What you give must be the lines from the one containing "Task: Remove the address_address2 mapping row" through the last line of the listing below, exactly, with nothing else and no pictures.

┌─ Provided data

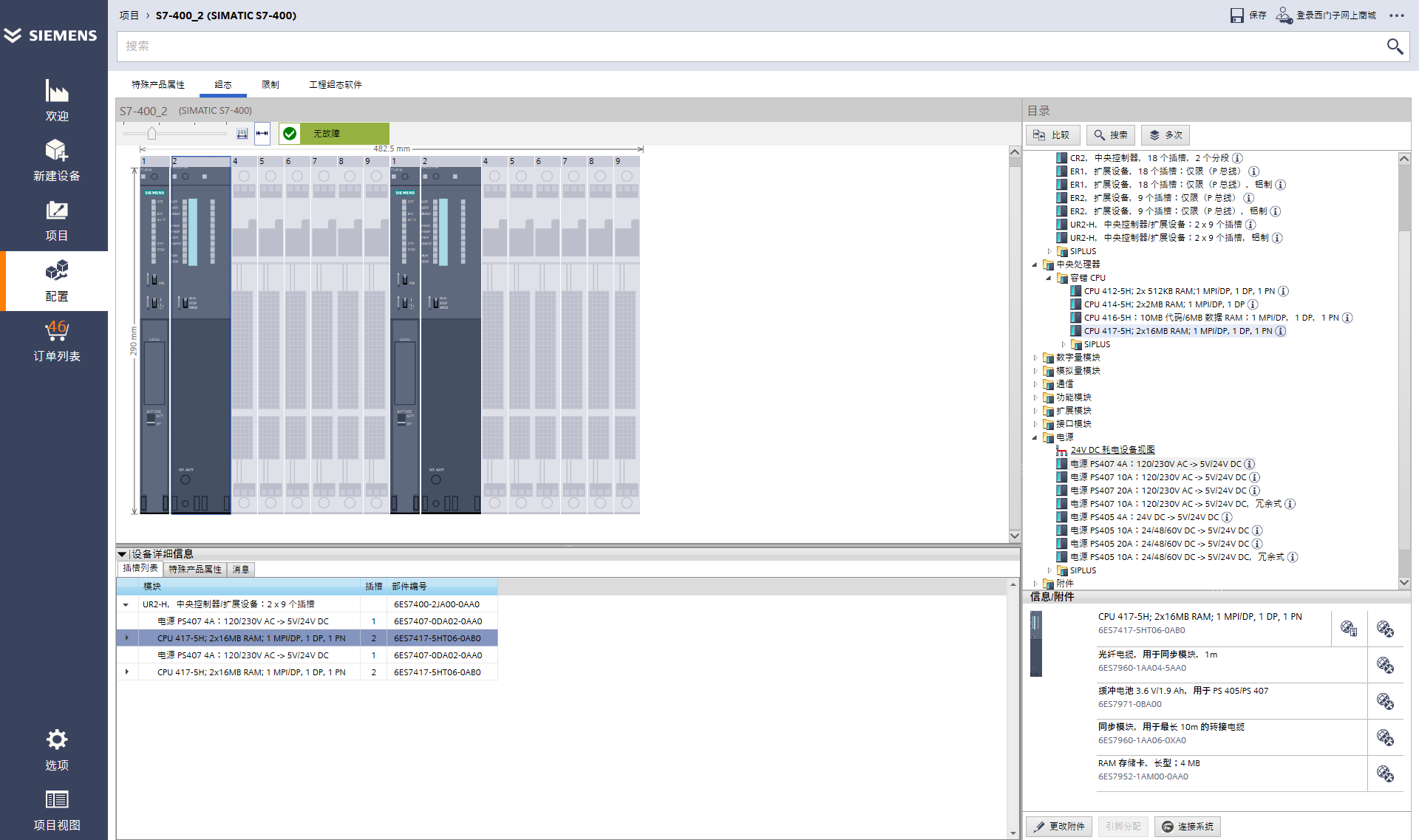This screenshot has height=840, width=1419.
Task: Open the 消息 tab
Action: [241, 570]
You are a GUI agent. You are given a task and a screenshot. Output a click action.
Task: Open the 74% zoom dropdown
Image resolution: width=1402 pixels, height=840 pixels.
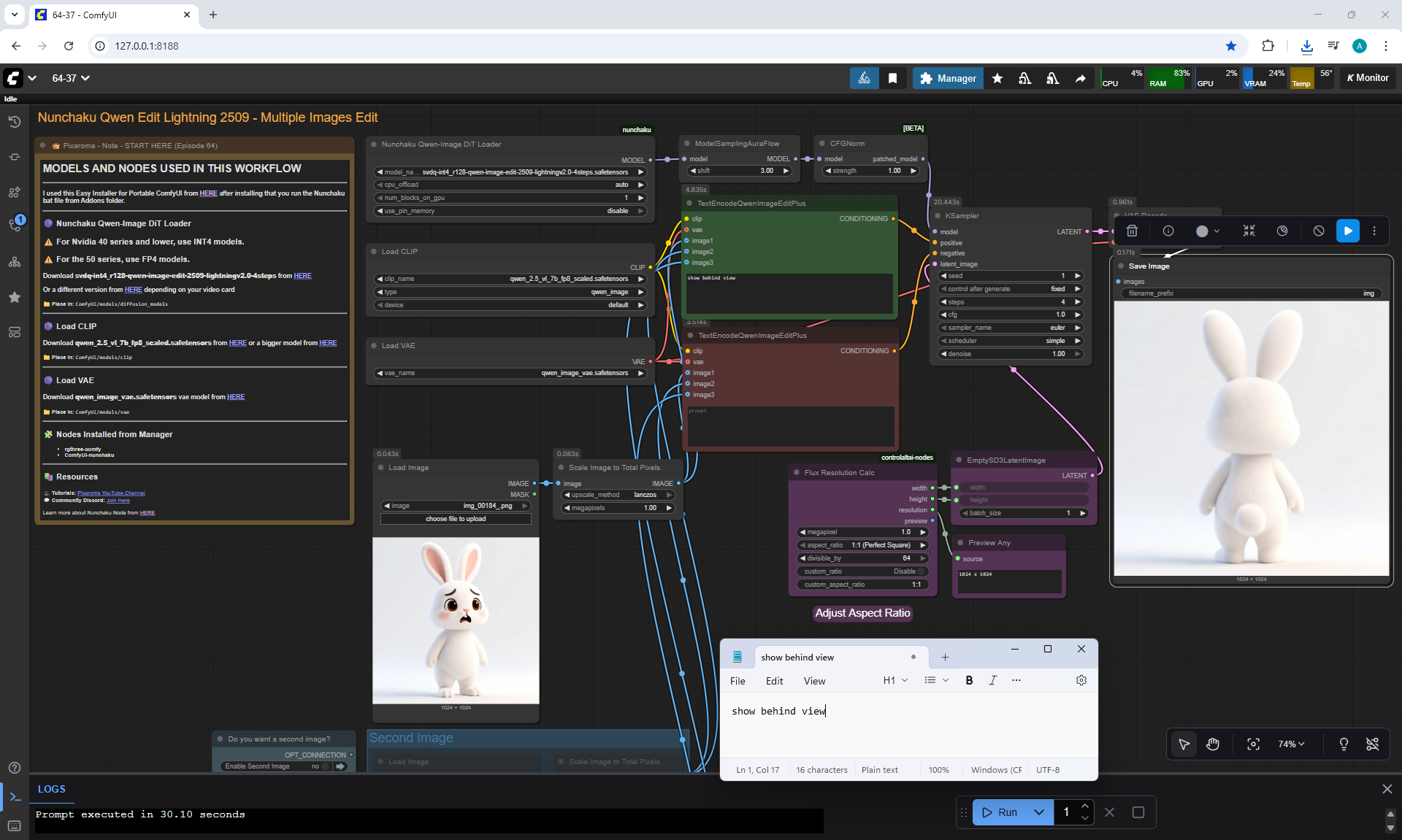click(x=1291, y=744)
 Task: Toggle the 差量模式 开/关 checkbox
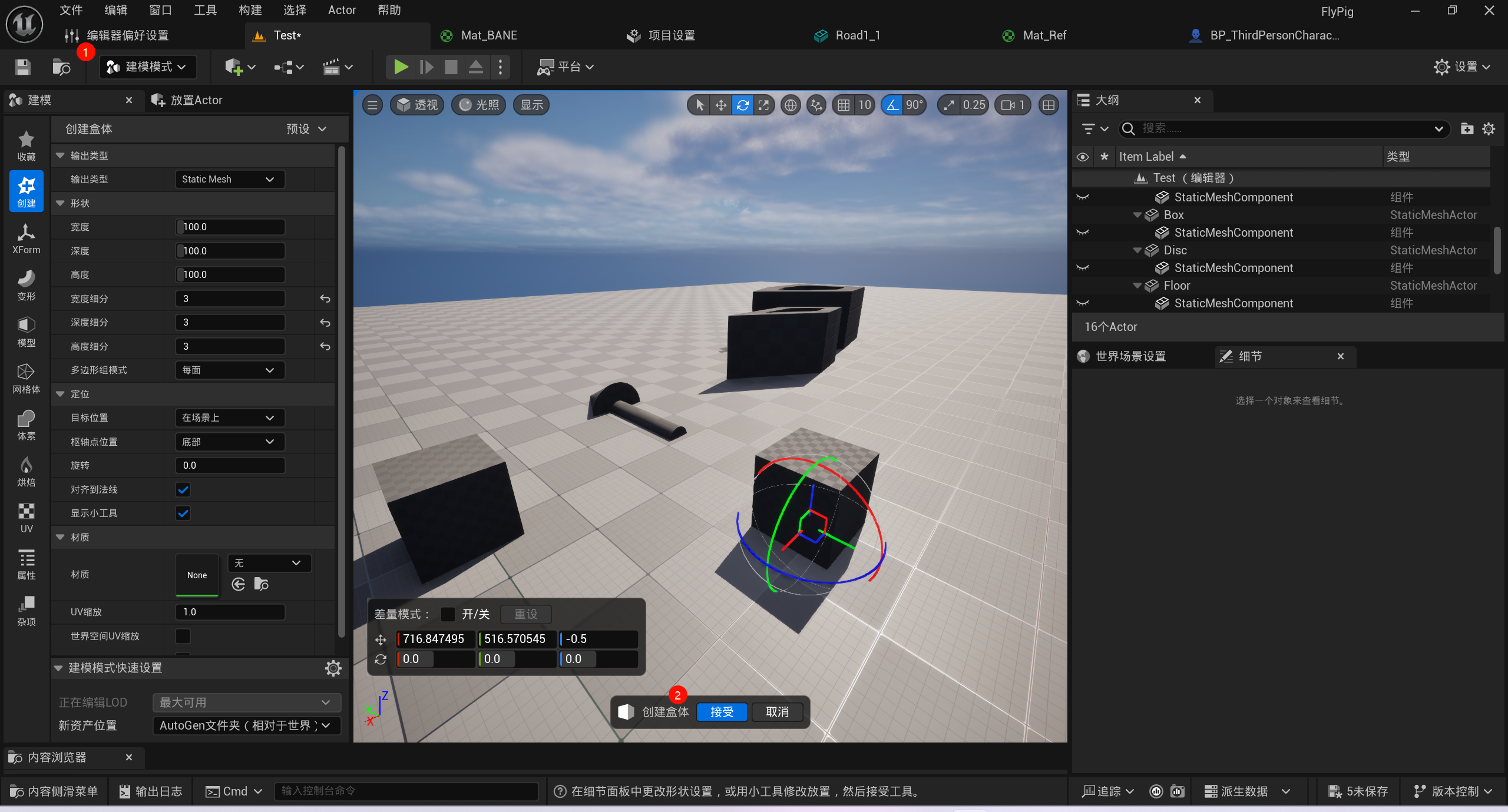(448, 614)
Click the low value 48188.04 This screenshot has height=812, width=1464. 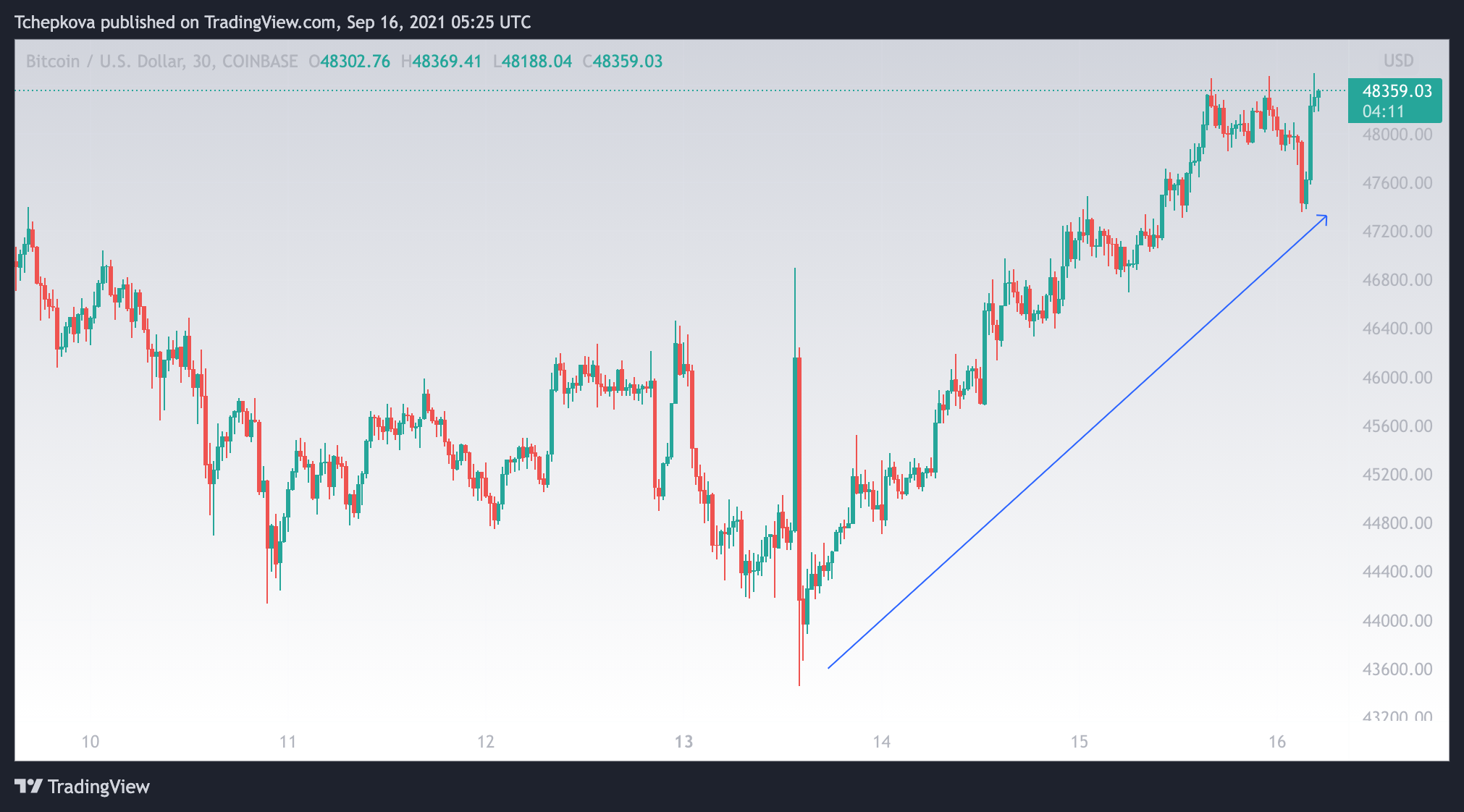(x=537, y=62)
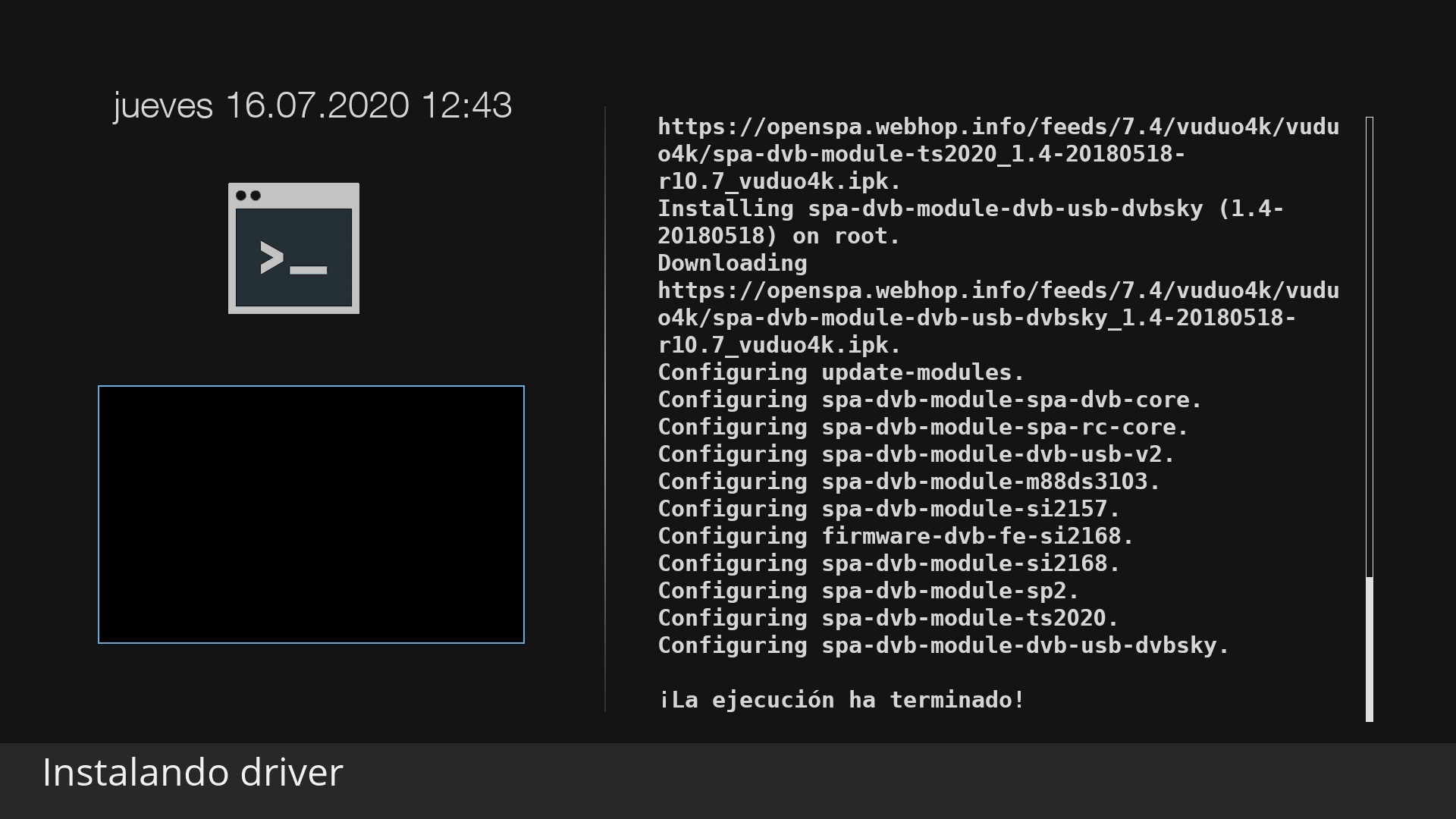Click 'Configuring spa-dvb-module-sp2.' line

click(868, 591)
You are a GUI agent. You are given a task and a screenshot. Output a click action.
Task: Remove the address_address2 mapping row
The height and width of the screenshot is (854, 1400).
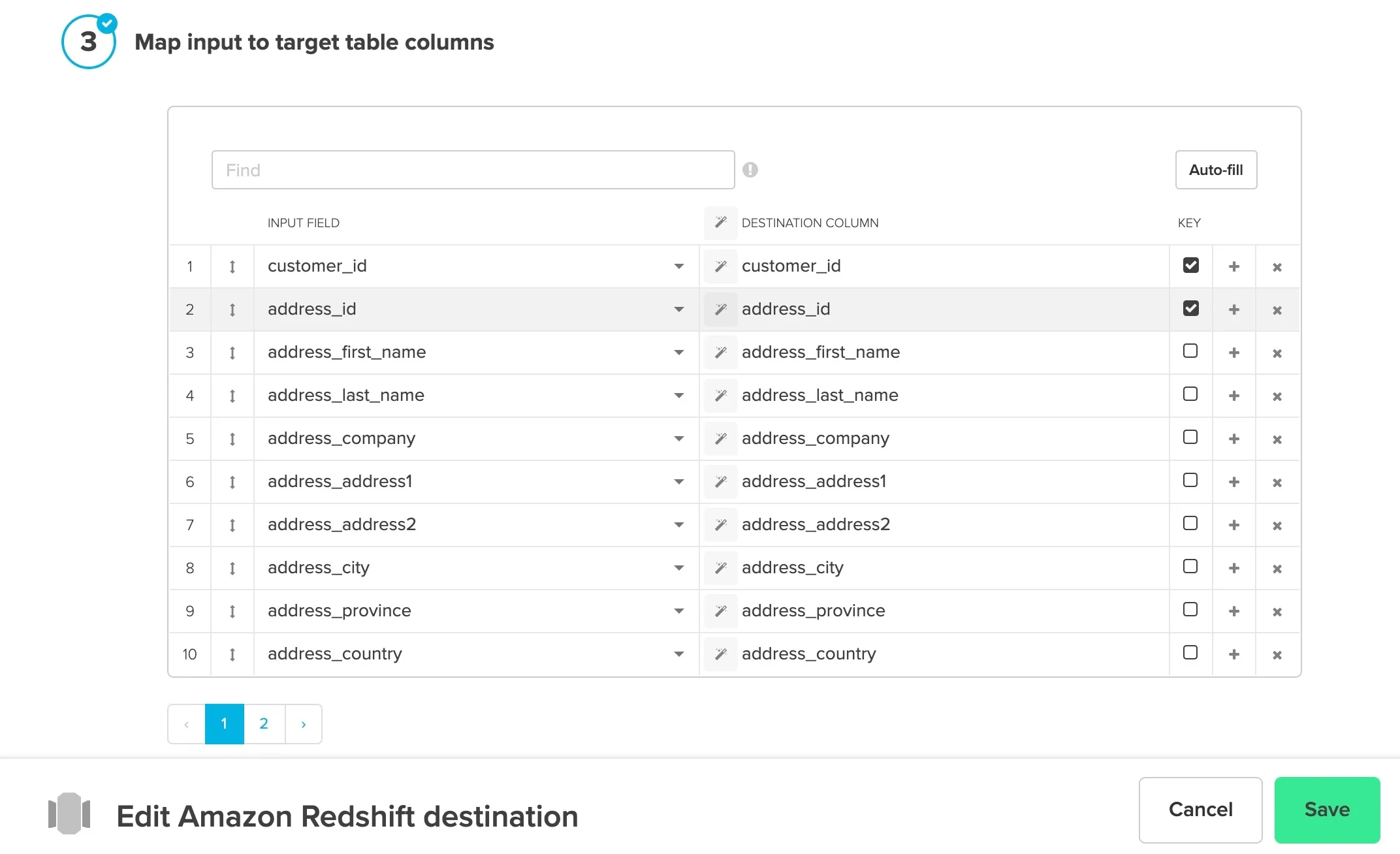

└─

- Response:
Task: Remove the address_address2 mapping row
The height and width of the screenshot is (854, 1400).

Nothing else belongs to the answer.